[Start of section]

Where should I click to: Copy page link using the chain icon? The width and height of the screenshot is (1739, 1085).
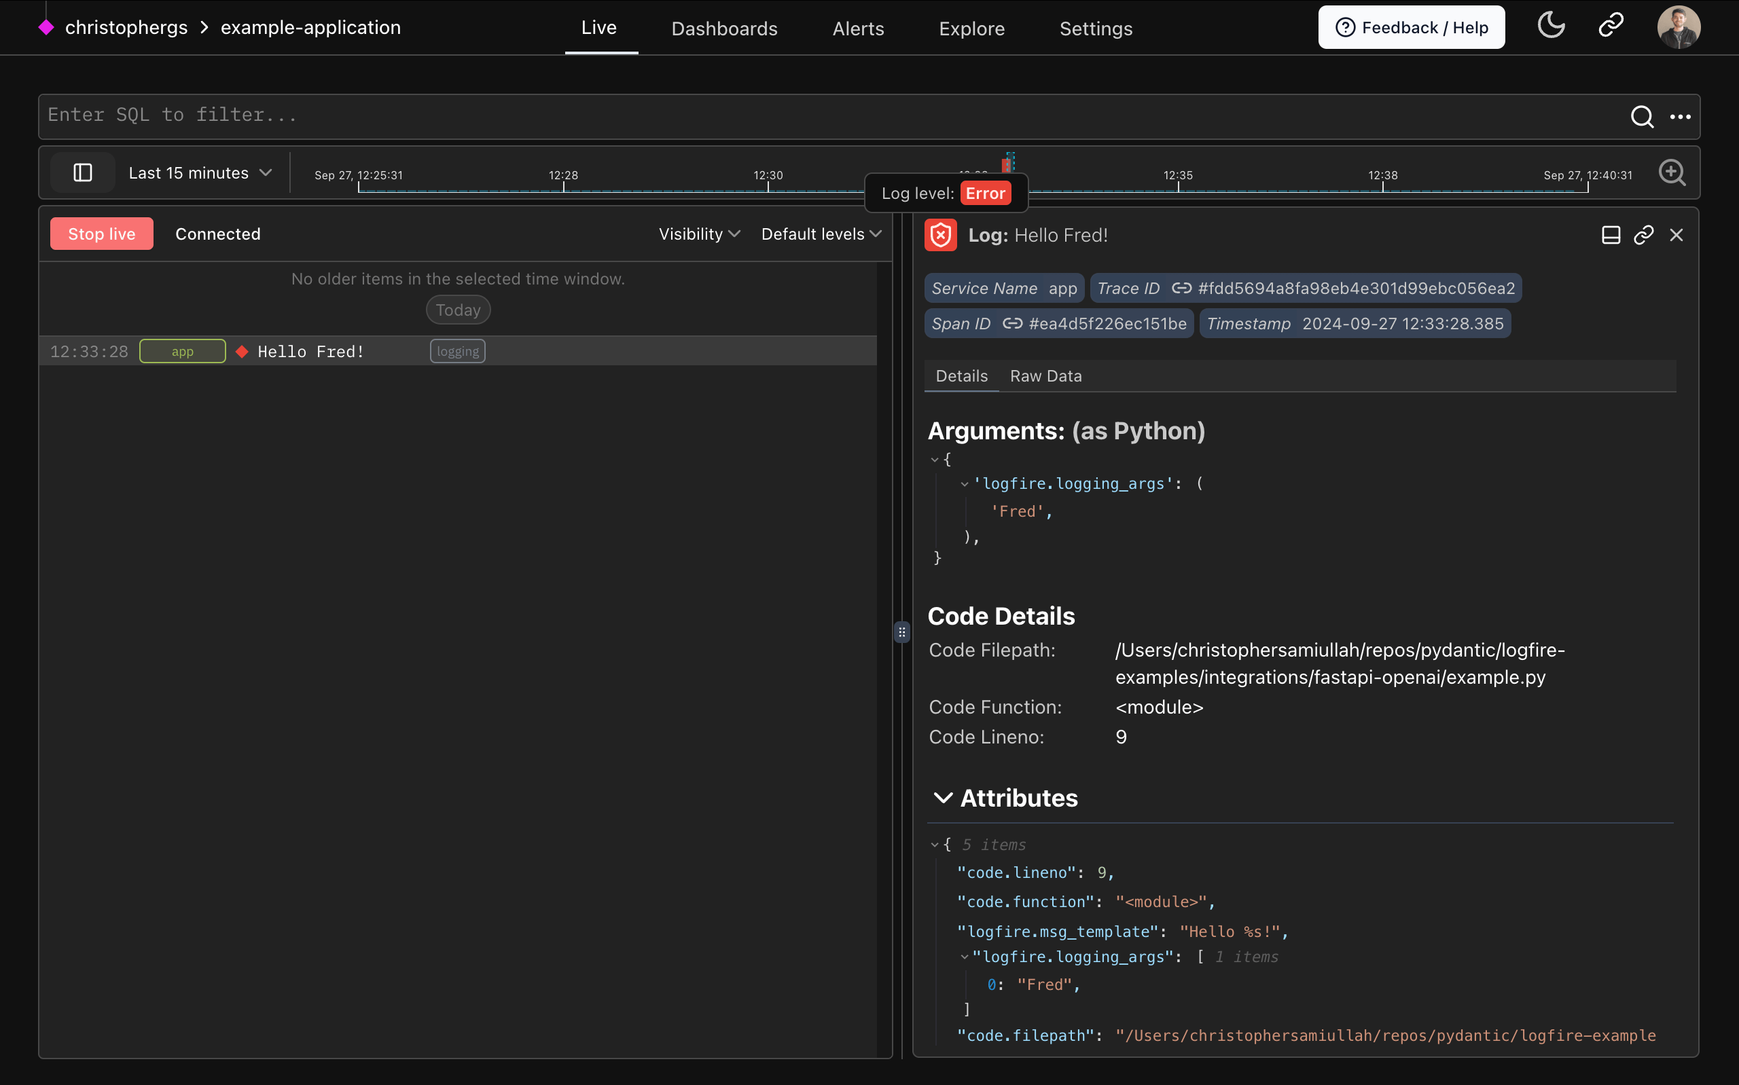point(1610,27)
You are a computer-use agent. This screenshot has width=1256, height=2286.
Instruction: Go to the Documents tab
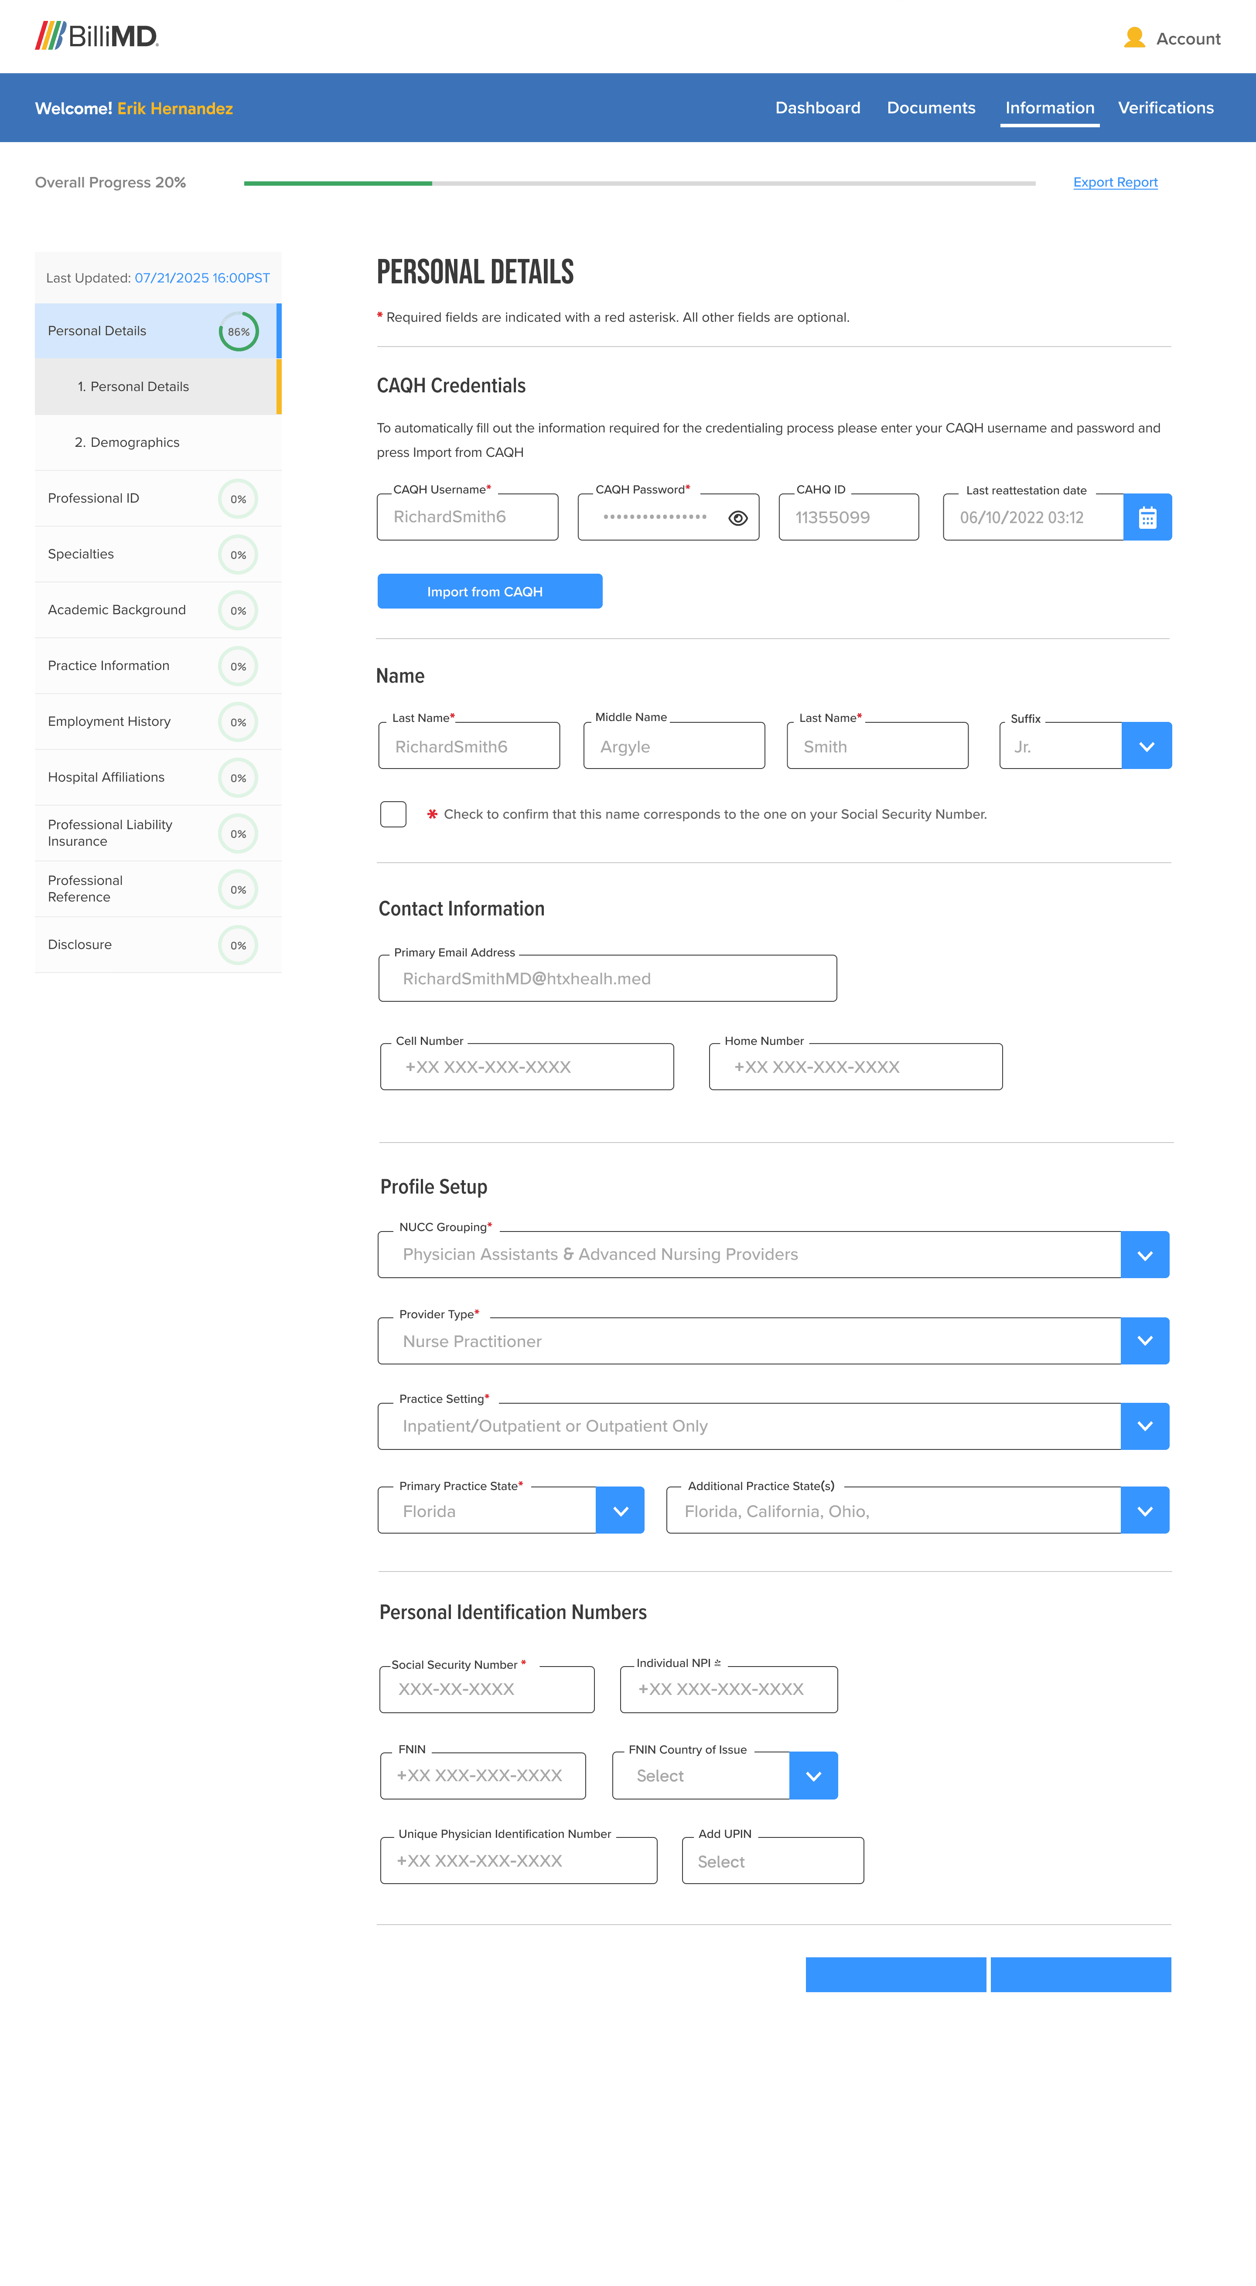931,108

[End of section]

Work task: Exactly as they stand, set down all of the entries above, minus every picture.

Output of the exercise:
Where should I click to: Copy page link using the chain icon? The width and height of the screenshot is (1739, 1085).
point(1610,27)
You are a computer-use agent. This screenshot has width=1256, height=2286.
Instruction: Go to the Documents tab
931,108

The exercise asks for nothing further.